Inbolt is a good example of the VC-backed companies building technology to improve humanoids. The Paris-based company doesn’t build hardware. Instead it makes AI software that imbues robots at automotive plants with the 3D vision required to detect and work on car engine parts. That 3D vision matching capability enables robots to perform complex operations in unconstrained environments, making them much more like humanoids than robots that can work only in fixed positions in controlled environments.
“We can work with any kind of 3D camera mounted on a robot. Our role is to bring vision to the robot, so we bring in eyes and the brain, so it can see its environment and can adapt its trajectory to its environment,” Inbolt founder and CEO Rudy Cohen tells VCJ.
The company has raised $3 million in seed funding from investors including SOSV, MIG Capital and BNP Paribas Développement, the investment arm of BNP Paribas. Inbolt is currently raising a Series A round for €8 million to €10 million, which it expects to complete this summer.
Inbolt’s user interface can import a 3D model of a car engine, allowing a robot to compare the model with a physical car engine on the factory floor.

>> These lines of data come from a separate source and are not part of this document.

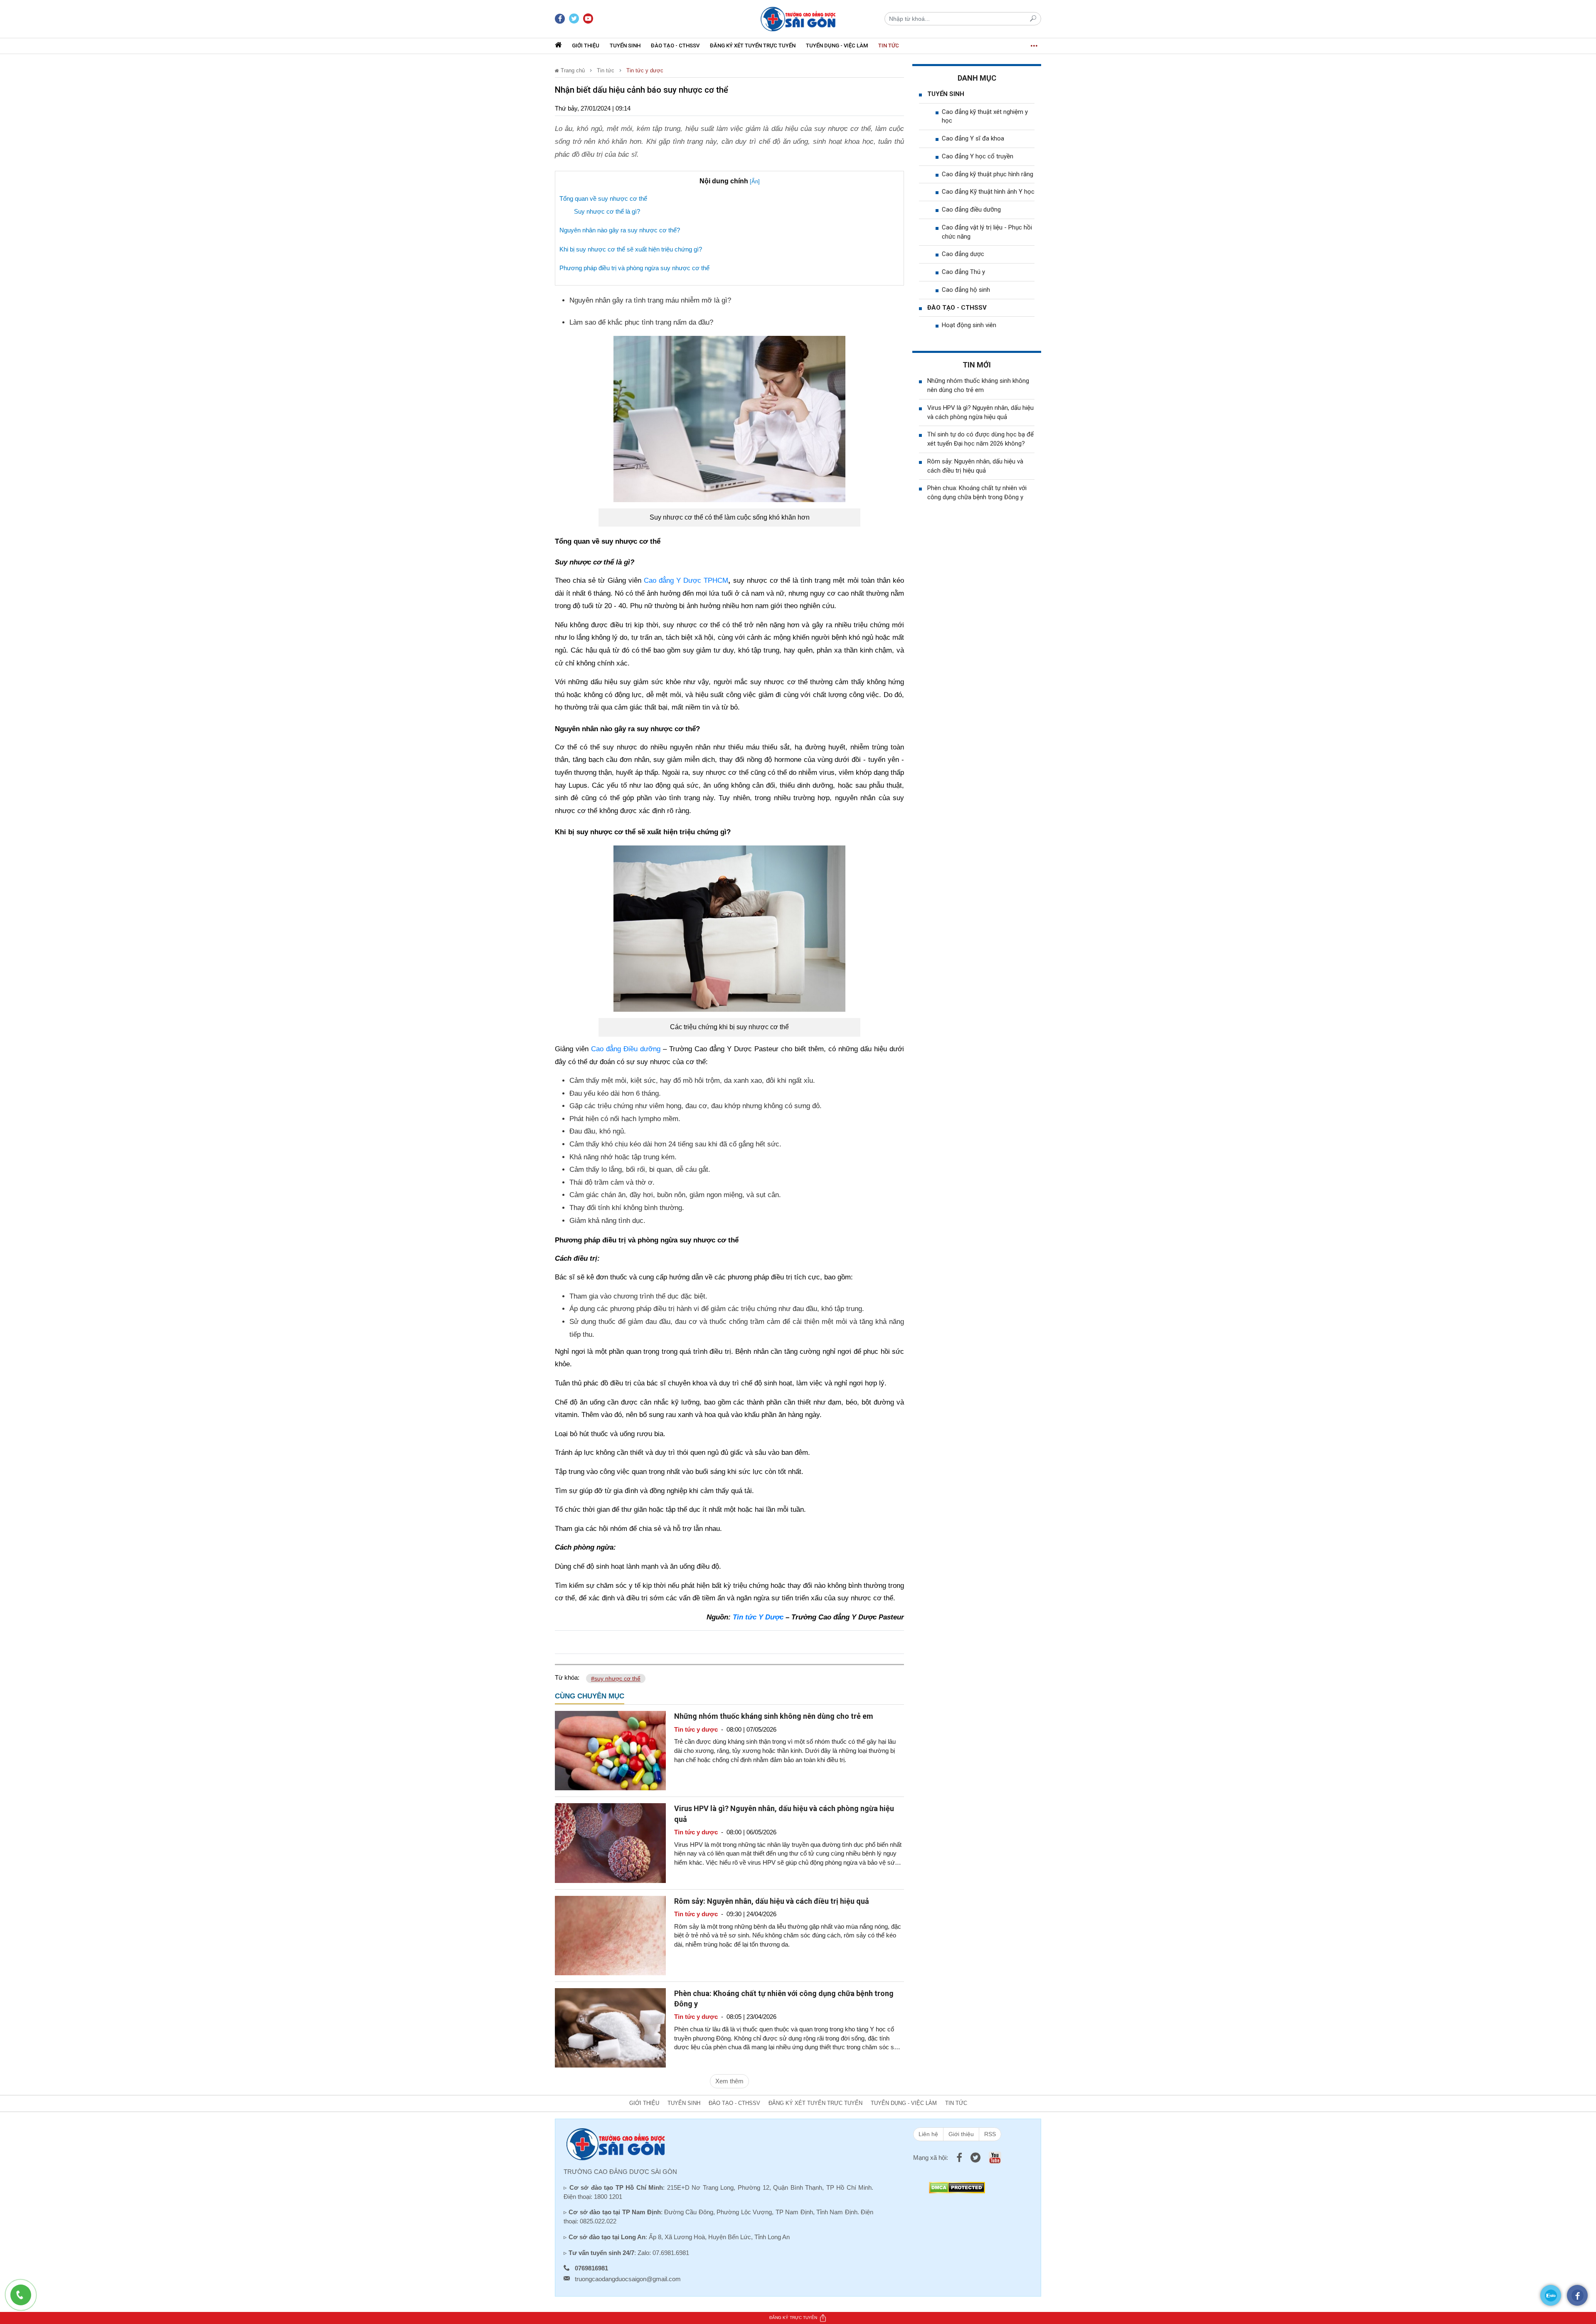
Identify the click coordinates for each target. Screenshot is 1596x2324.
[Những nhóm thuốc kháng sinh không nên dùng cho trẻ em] (610, 1750)
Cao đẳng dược (963, 254)
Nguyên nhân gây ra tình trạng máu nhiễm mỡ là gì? (650, 300)
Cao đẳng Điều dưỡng (625, 1049)
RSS (990, 2134)
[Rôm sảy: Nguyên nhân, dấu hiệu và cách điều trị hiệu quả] (610, 1934)
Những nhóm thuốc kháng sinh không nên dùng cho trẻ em (773, 1716)
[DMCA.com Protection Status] (957, 2187)
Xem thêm (729, 2081)
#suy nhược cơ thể (615, 1678)
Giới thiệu (585, 45)
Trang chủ (572, 70)
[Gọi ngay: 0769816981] (25, 2299)
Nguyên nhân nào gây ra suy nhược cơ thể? (619, 230)
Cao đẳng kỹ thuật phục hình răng (987, 174)
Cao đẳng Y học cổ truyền (977, 156)
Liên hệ (928, 2134)
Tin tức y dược (644, 70)
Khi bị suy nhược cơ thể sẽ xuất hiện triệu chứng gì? (630, 249)
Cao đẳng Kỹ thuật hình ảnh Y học (988, 191)
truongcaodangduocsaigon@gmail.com (628, 2278)
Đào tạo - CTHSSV (675, 45)
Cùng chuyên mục (589, 1696)
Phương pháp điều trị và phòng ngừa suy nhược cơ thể (634, 267)
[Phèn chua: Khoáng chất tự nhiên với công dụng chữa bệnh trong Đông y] (610, 2027)
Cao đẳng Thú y (963, 272)
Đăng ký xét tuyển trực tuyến (753, 45)
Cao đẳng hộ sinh (966, 289)
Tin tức (888, 45)
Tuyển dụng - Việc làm (837, 45)
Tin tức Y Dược (758, 1617)
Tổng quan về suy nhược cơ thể (603, 198)
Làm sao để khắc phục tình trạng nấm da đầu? (641, 322)
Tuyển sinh (625, 45)
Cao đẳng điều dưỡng (971, 209)
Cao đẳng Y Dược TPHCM (686, 580)
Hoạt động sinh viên (969, 325)
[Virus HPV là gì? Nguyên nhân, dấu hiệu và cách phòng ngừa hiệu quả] (610, 1842)
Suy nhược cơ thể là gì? (607, 211)
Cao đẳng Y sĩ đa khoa (973, 138)
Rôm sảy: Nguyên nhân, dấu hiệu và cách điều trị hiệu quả (771, 1901)
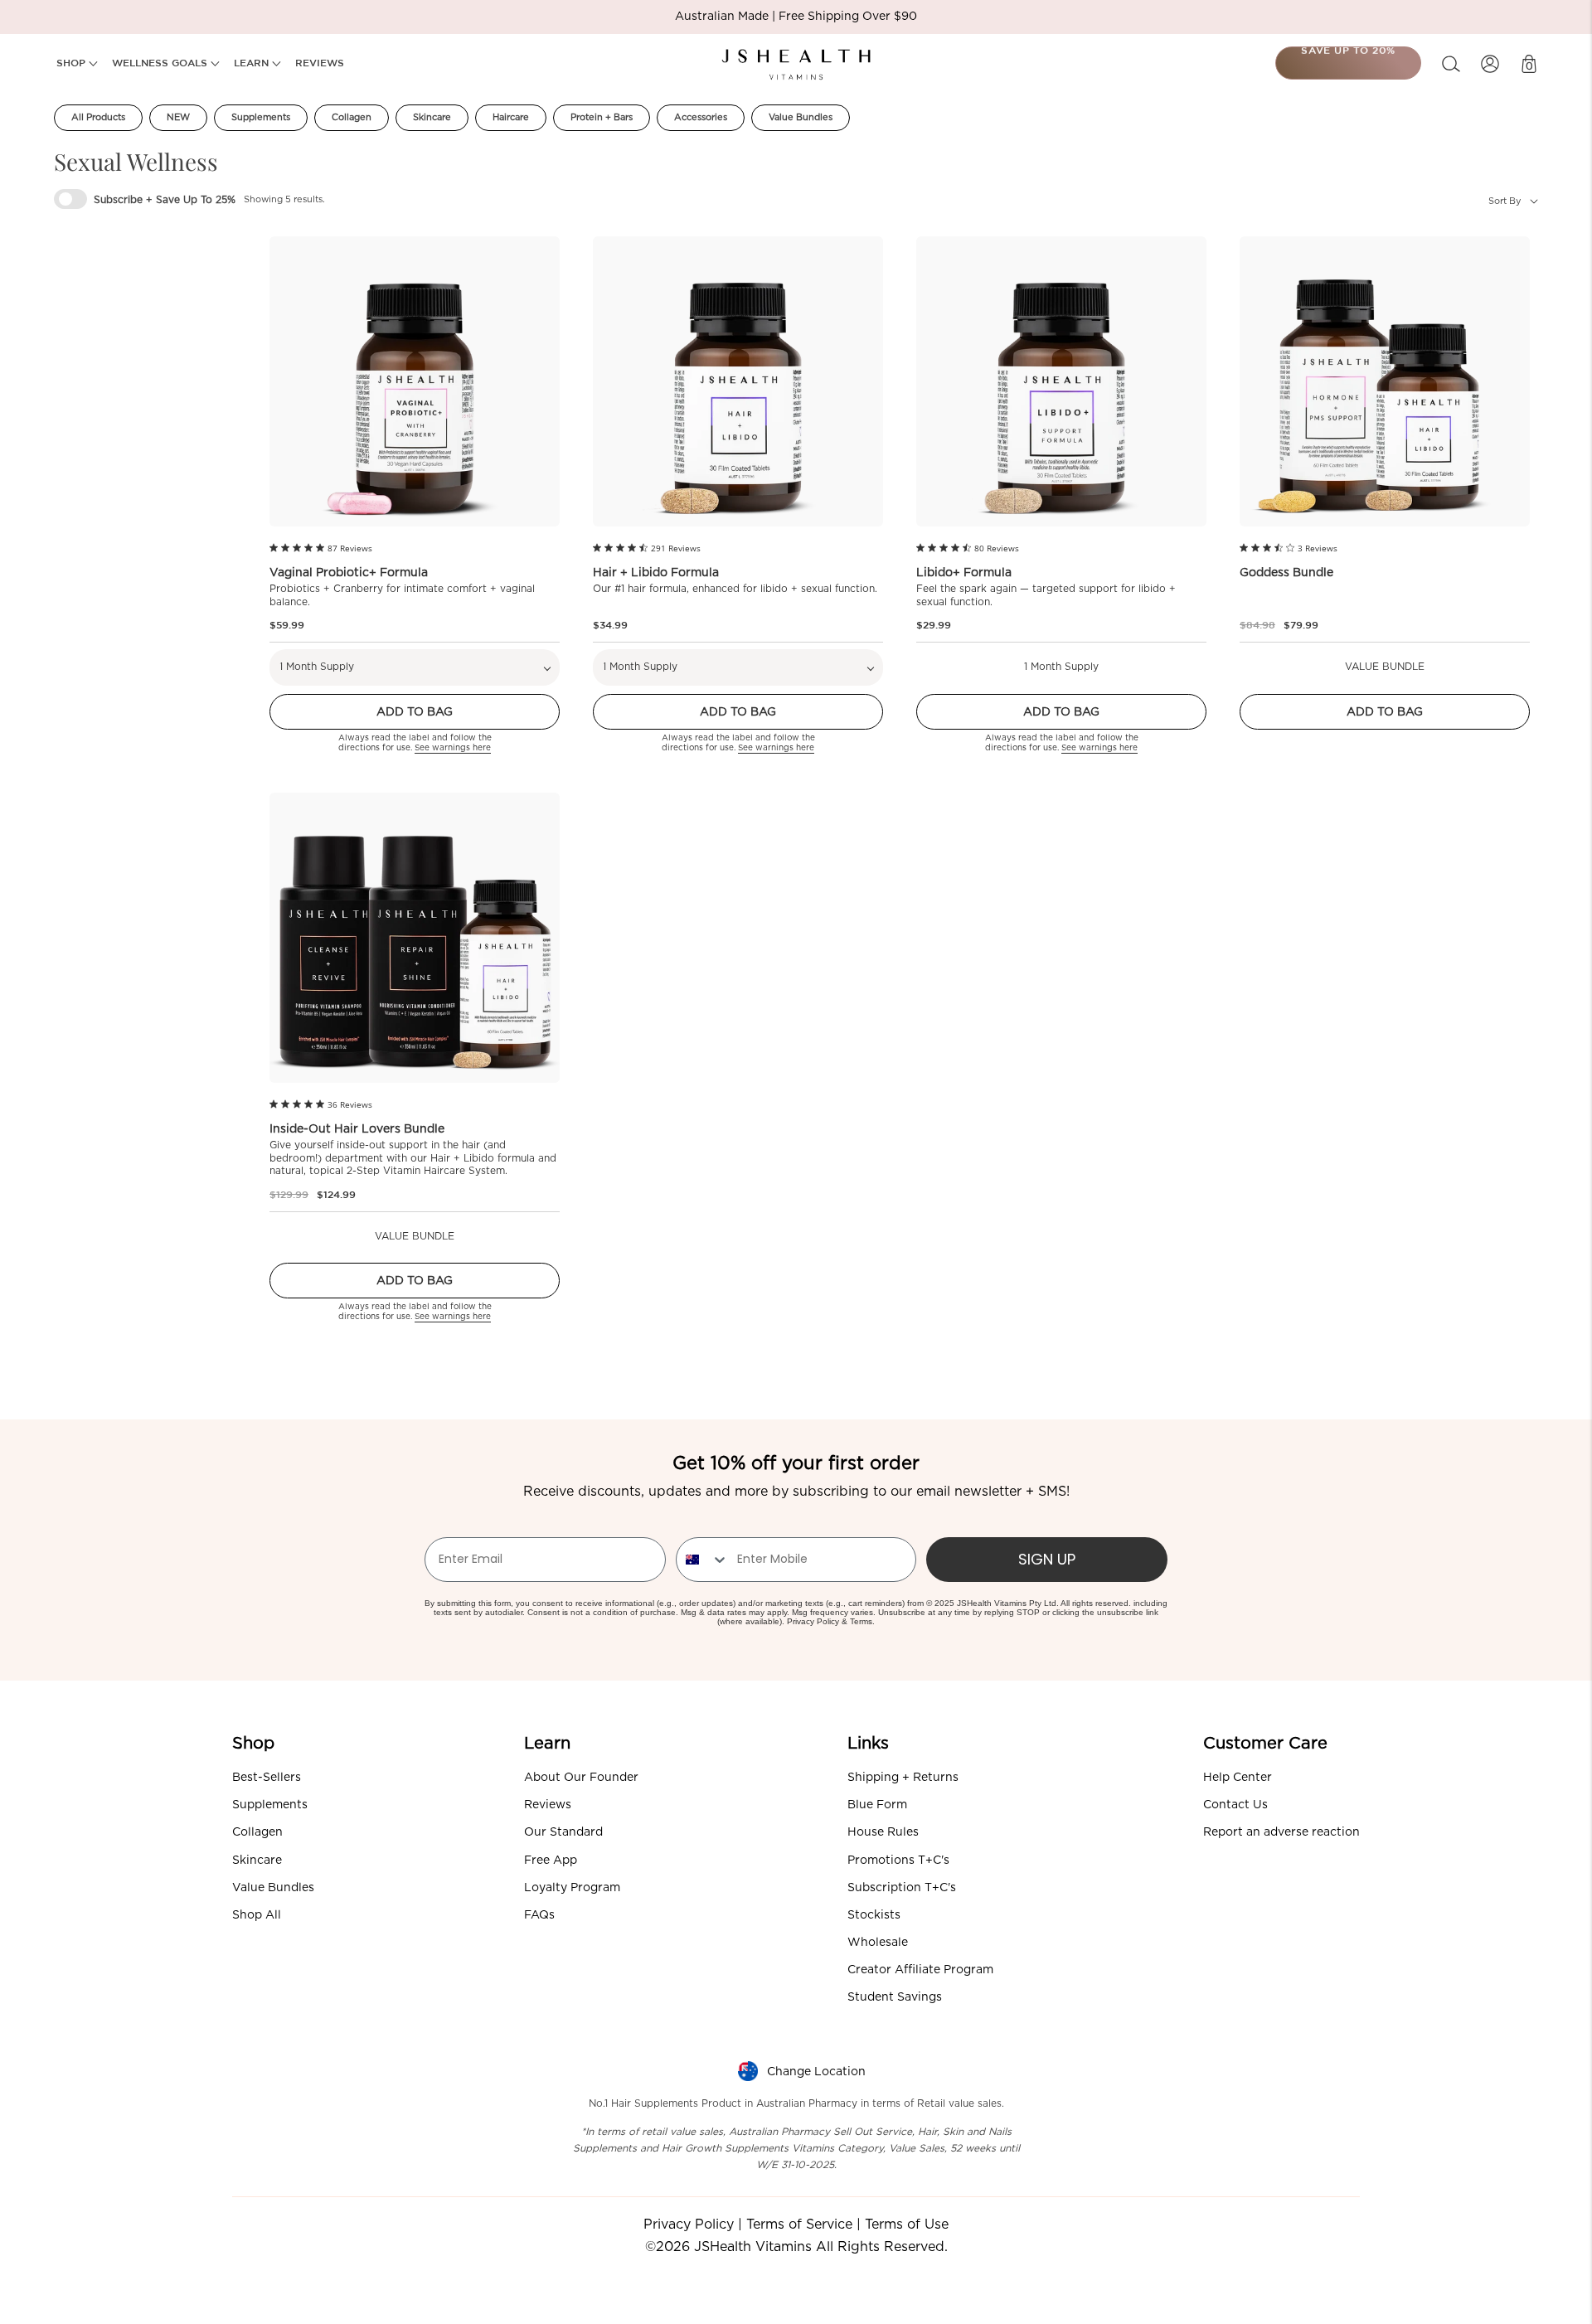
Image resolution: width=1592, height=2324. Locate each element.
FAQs (539, 1915)
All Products (98, 117)
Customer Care (1265, 1743)
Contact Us (1235, 1805)
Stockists (873, 1915)
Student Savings (894, 1997)
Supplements (260, 117)
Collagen (351, 117)
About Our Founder (581, 1777)
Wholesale (877, 1942)
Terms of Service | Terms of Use (847, 2224)
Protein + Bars (601, 117)
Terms (861, 1621)
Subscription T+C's (901, 1888)
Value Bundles (800, 117)
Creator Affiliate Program (920, 1970)
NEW (178, 117)
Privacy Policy (813, 1621)
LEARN (253, 62)
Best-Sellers (266, 1777)
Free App (550, 1860)
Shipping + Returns (903, 1777)
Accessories (700, 117)
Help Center (1237, 1777)
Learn (547, 1743)
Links (868, 1743)
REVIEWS (319, 62)
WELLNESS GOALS (161, 62)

The user interface then helps the robot detect the engine’s position and instructs the robot’s arms on how to adapt their trajectory to match the engine’s position. Other than installing the car model in the software, no human supervision is required. Training a robot on a new car model takes five to 15 minutes and only has to be repeated when installing a new 3D car model on the software.
Seeing what humans can’t
Inbolt’s largest customer is Stellantis, whose brands include Chrysler, Jeep, Citroen and Peugeot. The company has so far deployed its 3D vision matching algorithm in 10 of Stellantis’ 52 factories worldwide.
Like Inbolt, GelSight focuses on tactile imaging and sensing technology. The Waltham, Massachusetts-based company has designed tech to visualize and measure the 3D topography of any surface by digitally mimicking properties of human skin. The technology can capture 3D information revealing details the human eye can’t observe.
GelSight has more than 150 customers, including Blue Chip companies using its portable technology to measure things that require tactile sensors to examine micron-level resolution and can’t be measured any other way.
Now that there is a core business supporting operations, the company is starting to explore “how to connect all these different GelSight systems together on a network to provide intelligence and predictive capabilities to solve larger industrial questions and problems,” says John Ho, a partner at Anzu Partners. Anzu is among the firms that have invested $11.1 million in GelSight, Crunchbase reports. The firm invested in GelSight’s $2.5 million post-Series B round in February 2023.
Additional capital would enable GelSight to pursue robotics directly through partnering with manufacturers of humanoid hands, and possibly surgical robotics as well, Ho says. “It turns out when you’re touching tissue inside the body with an endoscope, there are differences between the feel of cancer cells or tumorous cells versus normal cells. So, if you can put that capability on the end of an endoscope, that would be a thing.” He foresees GelSight’s technology being used in quality control and inspection for manufacturing. “The best solution typically is a human being with eyes and hands that can touch and feel things or characterize things.”